La mentalité des meneurs autant politiques que financiers, véhiculent depuis des centaines d'années cette pensée méprisante envers l'art qui est de projeter l'idée que les artistes ce sont des traine savates, des gens qui n'ont aucune ambition, qui contestent le pouvoir en place et qui n'apporte rien à l'économie du Québec. Ils véhiculent la pensée que les artistes doivent être subventionné pour que le Québec affiche un art contrôlé par des programmes d'aide, apportant ainsi un mensonge répété de générations en génération dans le peuple qui se laisse laver le cerveau sans se plaindre de la mauvaise qualité de l'art puisque personne au Québec ne va plus loin que de gober ce que disent les experts qui contrôle la pensée québécoise en art.

C'est pour remédier à cela que l'artiste indépendant existe.

L'artiste indépendant n'a pas de compte à rendre à une pensée globalisante et dictatoriale parce que sa pensée se situe au niveau de l'éducation du peuple. Ces artistes ce sont des chercheurs qui ont l'ambition d'être différents de ceux et celles qui font partie du groupe sélect qui est soutenu par l'argent.
La recherche en art dans ce cas, consiste à travailler dans l'ombre tout en s'impliquant au seuil de la communauté sous forme de bénévolat en art. Ils ne reçoivent pas de salaire et ils ne vendent pas d'oeuvres. Ils ont un salaire de survie en effectuant des petits travaux qui leur rapporte assez pour payer leur loyer, pour se nourrir, pour subvenir à leurs besoins de base de survie. Ils travaillent confronté au mépris des autres artistes vivant dans le luxe.
Ce mépris consiste à s'accorder des diplômes, des prix, des médailles, tout en s'assurant de faire partie du grand livre des gens célèbres qui vont passer à l'histoire du Québec.

L'éducation doit obligatoirement avoir deux côtés.
Faire partie de la richesse est un côté et faire de l'art pour l'art est un autre côté.
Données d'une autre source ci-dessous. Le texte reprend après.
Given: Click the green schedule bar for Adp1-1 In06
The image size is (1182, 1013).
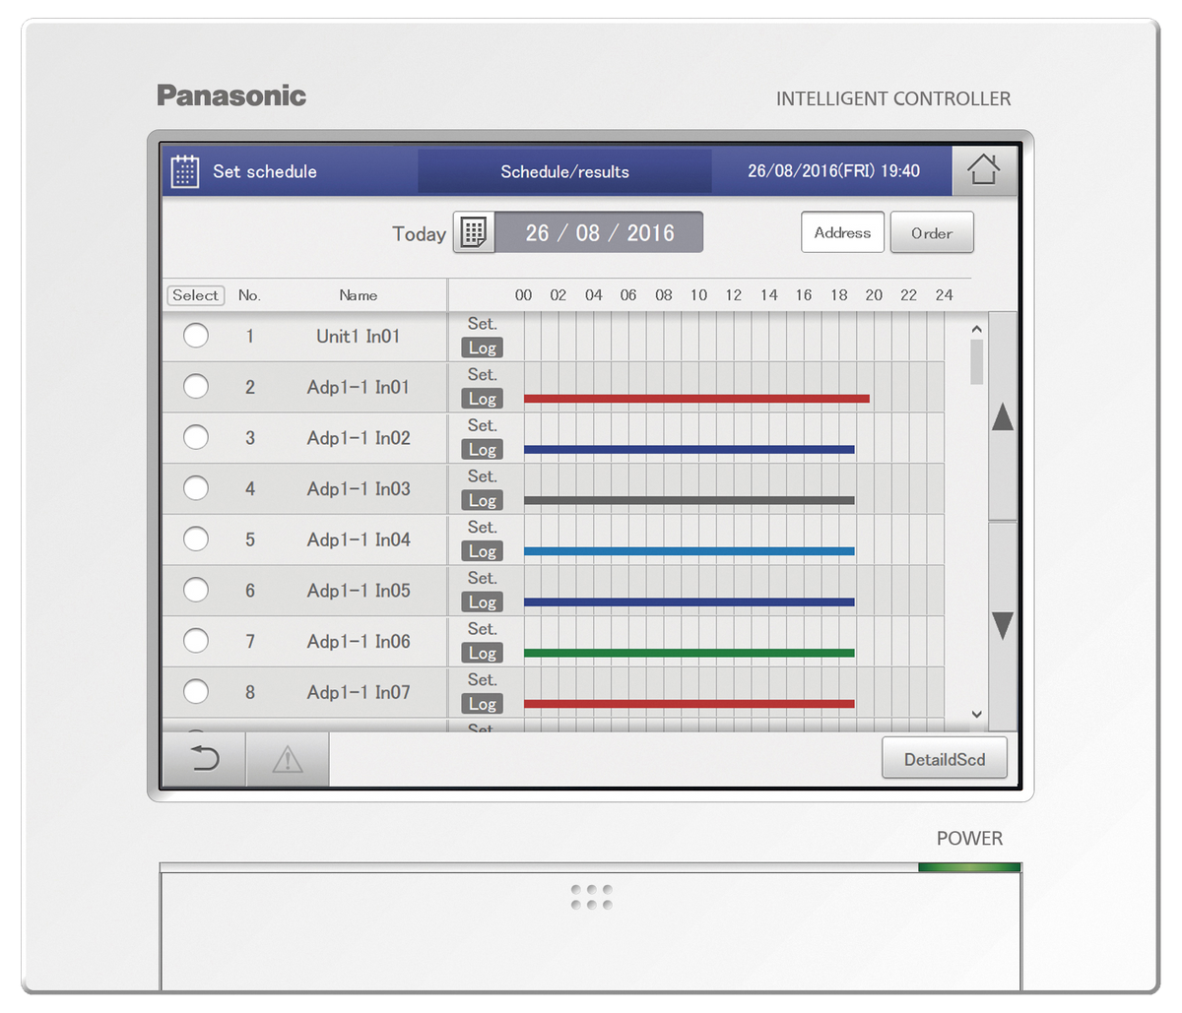Looking at the screenshot, I should click(689, 653).
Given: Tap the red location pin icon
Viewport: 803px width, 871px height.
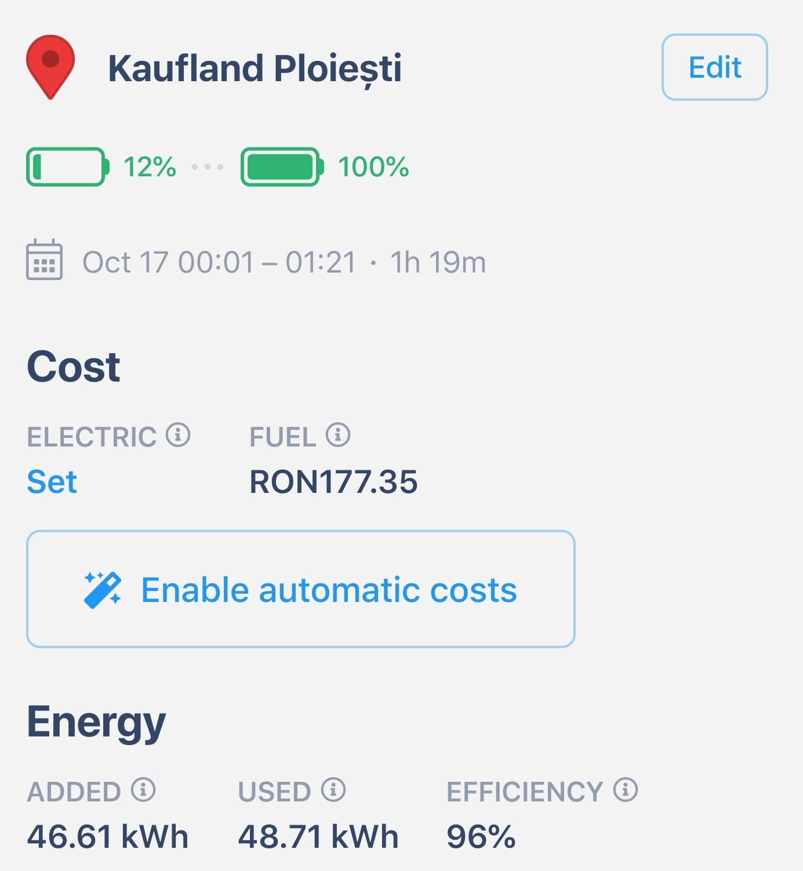Looking at the screenshot, I should pyautogui.click(x=50, y=66).
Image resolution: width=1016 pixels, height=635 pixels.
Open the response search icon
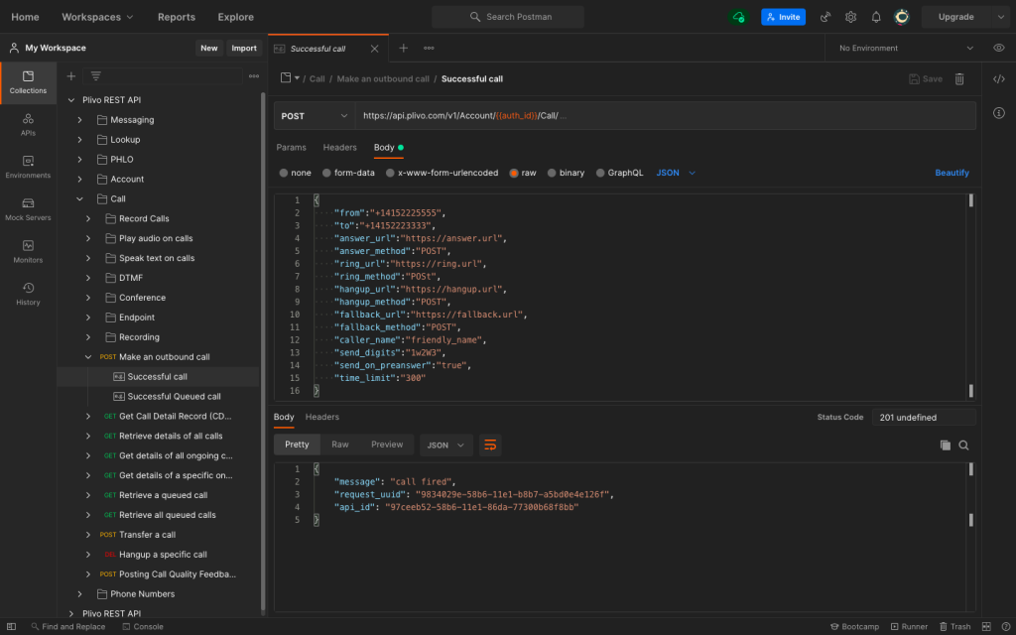point(963,445)
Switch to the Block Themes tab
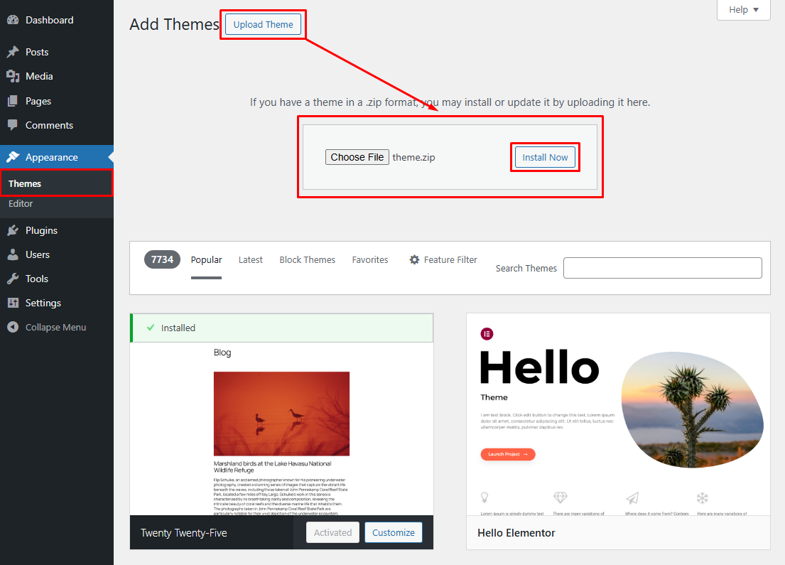 click(307, 260)
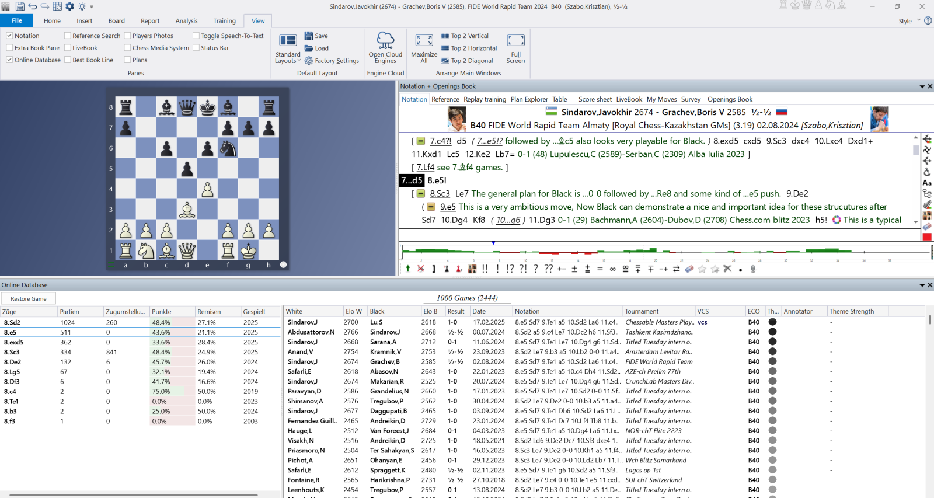Expand the Notation pane dropdown arrow
934x498 pixels.
(922, 86)
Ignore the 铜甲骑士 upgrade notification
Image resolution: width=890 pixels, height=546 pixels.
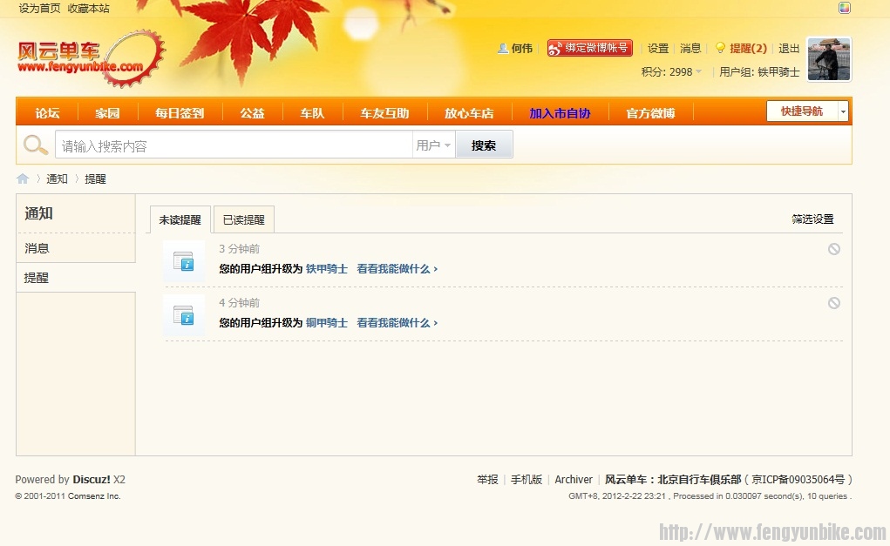833,303
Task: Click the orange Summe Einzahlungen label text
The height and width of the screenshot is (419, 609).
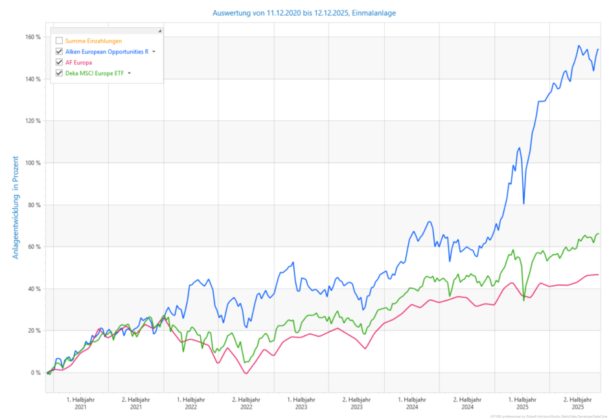Action: coord(93,41)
Il est tout à fait obligatoire que l'éducation du peuple perçoive qu'il ne peut pas exister en un seul côté. L'art ce n'est pas la version enseignée par l'élite. L'éducation doit comprendre au minimum une pensée et son contraire.
Au Québec, le peuple est gardé dans l'ignorance de l'art expressément comme une arme utilisée par l'élite contre l'art et ses multiples versions. L'élite au Québec, considère qu'elle est la seule responsable de l'éducation artistique du peuple.
Cette éducation rejette tout ce qui ne va pas dans le sens de son existence comme élite. Elle ment au peuple en considérant que le peuple n’à aucun autre droit légitime que de lui obéir sans remettre en question son jugement des valeurs humaines. L'art étant exclusivement sous son contrôle, les artistes qui veulent faire connaître leur version de l'art, n’ont pas accès aux infrastructures donc ne peuvent pas communiquer leur version de l'art. Ils doivent se contenter d'exister dans l'ombre sans jamais être dans la lumière. Tout ce qui brille en art est soutenu par la richesse qui gouverne nos gouvernements successifs et doit obligatoirement faire partie de la pensée de l'élite pour demeurer favori et profiter de la richesse.